Yazara göre salgın hastalıklarla mücadelede en etkili çözüm daha güçlü bağışıklık sistemleri, daha iyi beslenme ve iyileştirilmiş çevre koşullarıdır. Antibiyotiklere ve aşılaraysa biraz daha mesafeli bakar. Bilinçsiz antibiyotik kullanımının neden olacağı sonuçlardan bahsederken Pablo ismini verdiği bir insan üzerinden durumu örneklendirir. Pablo, kozmopolit bir milyoner, beş çocuk babası, 49 yaşında Amerikalı bir adam. Birçokları gibi o da hayatı boyunca düzenli olarak antibiyotik kullandı. Bir ateşle ya da başka bir rahatsızlıkla karşılaştığında kolay olanı seçip kendisine eczaneden bir antibiyotik aldı. Ama günün birinde Pablo’ya bir ateş musallat oldu ve yakasını bir türlü bırakmadı. Birkaç farklı antibiyotik kullanmasına rağmen yine de bu durumdan kurtulamadı. Bir doktora göründü ve yapılan kan testi sonucu kendisine akut lösemi tanısı kondu. Kemoterapi iyi gitti fakat ateşi düşmedi ve yüksek seviyedeki beyaz hücre sayısı azalmadı. Doktorlar, kanında E. Coli olduğunu fark ettiler. Ona antibiyotikler verdiler fakat hiçbiri işe yaramadı; bakteri sekiz antibiyotiğe karşı dirençliydi.
Sonunda Pablo, E. Coli’ye yenik düştü. Sürekli antibiyotik kullanımı Pablo’yu bir biyolojik tehlike haline getirmişti. Yazara göre Pablo’lar ölmekle kalmıyor, ölmeyecek mikroplar üretmeyi de sürdürüyorlar. Yazar, üst organizmayla barış imzalayıp onların yaşamına saygı duymadıkça salgınların peşimizi bırakmayacağını söyler. İnsanın doğaya karşı ınırlarını bilmesi her zaman en iyi savunmadır, ama bu satılması zor olan bir ilaçtır. Son söz olarak kitabını şu cümlelerle bitirir; “ Modern insan ne kadar uğraşırsa uğraşsın, ne üst organizmayı yenebilir, ne dördüncü atlıyı kandırabilir, ne de salgınların tarihteki dirençli varlığını inkar edebilir. Birinci atlının, umudun ebedi ayak seslerine de kulaklarını tıkayamaz.”

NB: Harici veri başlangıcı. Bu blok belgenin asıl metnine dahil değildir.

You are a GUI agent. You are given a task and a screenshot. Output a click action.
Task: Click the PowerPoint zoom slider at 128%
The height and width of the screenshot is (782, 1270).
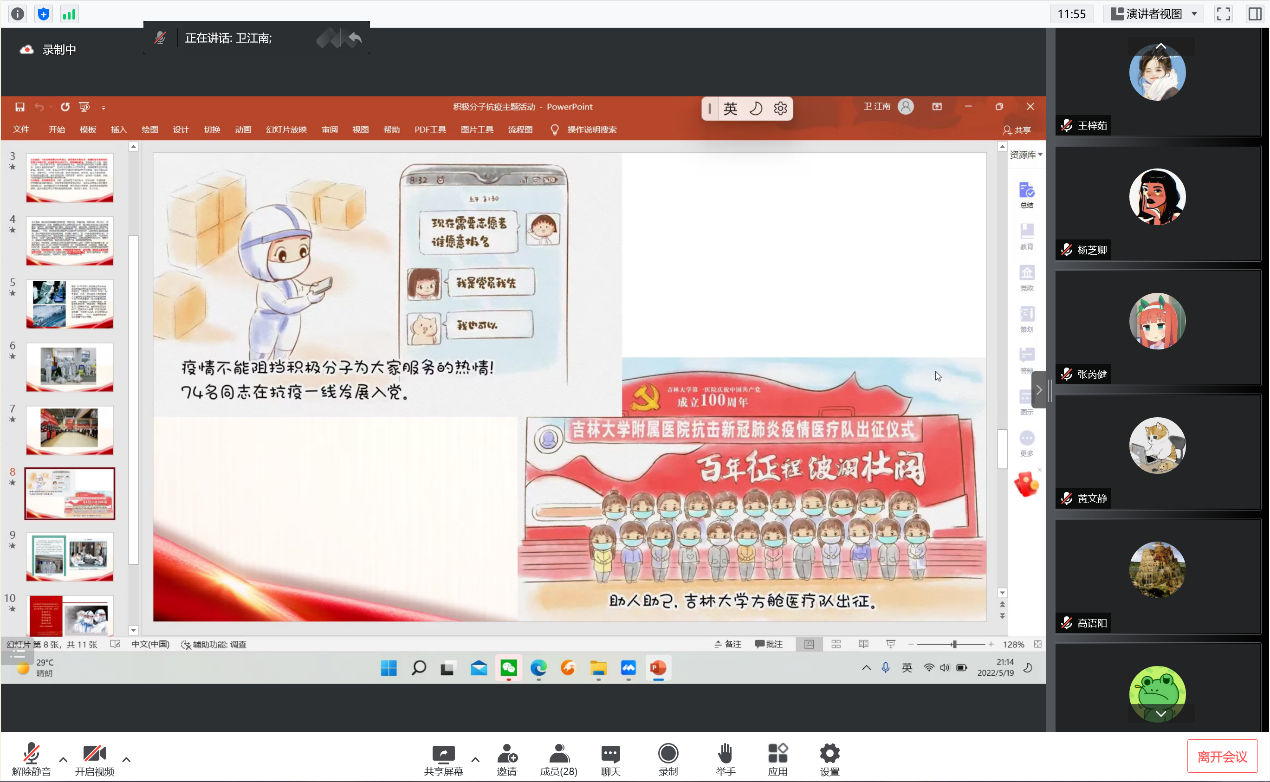tap(954, 645)
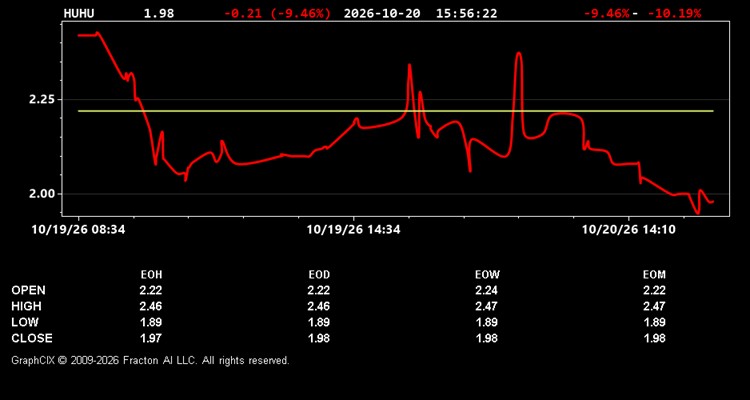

Kitap salgın hastalıkları karşı konulamaz bir gerçek olarak ele alıyor. Bu gerçeği o kadar içselleştirmiş ki kimi yerlerde onun dünyanın düzeninin sağlanmasında faydaları dahi olduğunu söylüyor; örneğin nüfus kontrolü gibi. Salgın hastalıklar her ne kadar artık hayatımızda eskisi kadar yer etmese de, onu aratmayan başka dertlerin gündemimize girdiğini belirtiyor. Çoğu zaman insanın kafasında şu soru beliriyor; “Yapabileceğimiz hiçbir şey yok mu? Dördüncü atlının kendiliğinden hayatımızdan çekip gitmesini mi beklemeliyiz?”
Şüphesiz ki yapabileceğimiz çok şey var ve yazarın aksine bugüne kadar yapılanlara daha umutlu bakıyorum. En iyi şeyi yapabilmek için geçmişin acı tecrübelerinden faydalanmamız gerekiyor. Bu kitap bu tecrübeleri gözümüzün önüne seren, içinden birçok ders çıkarabileceğimiz, bazı durumlarda olaylara farklı bir bakış açısı kazanmamıza sebep olabilecek düzeyde. Her ne kadar içerisinde bazı terimsel ifadeler bulunsa da genellikle hikayeleştirme yoluna başvurulmuş, edebi tasvirler içeren bir kitap. Toplumun her kesimine hitap edebilecek düzeyde olduğunu ve tarihin tekerrür etmemesi adına faydalanılabilecek bir eser olduğunu düşünüyorum.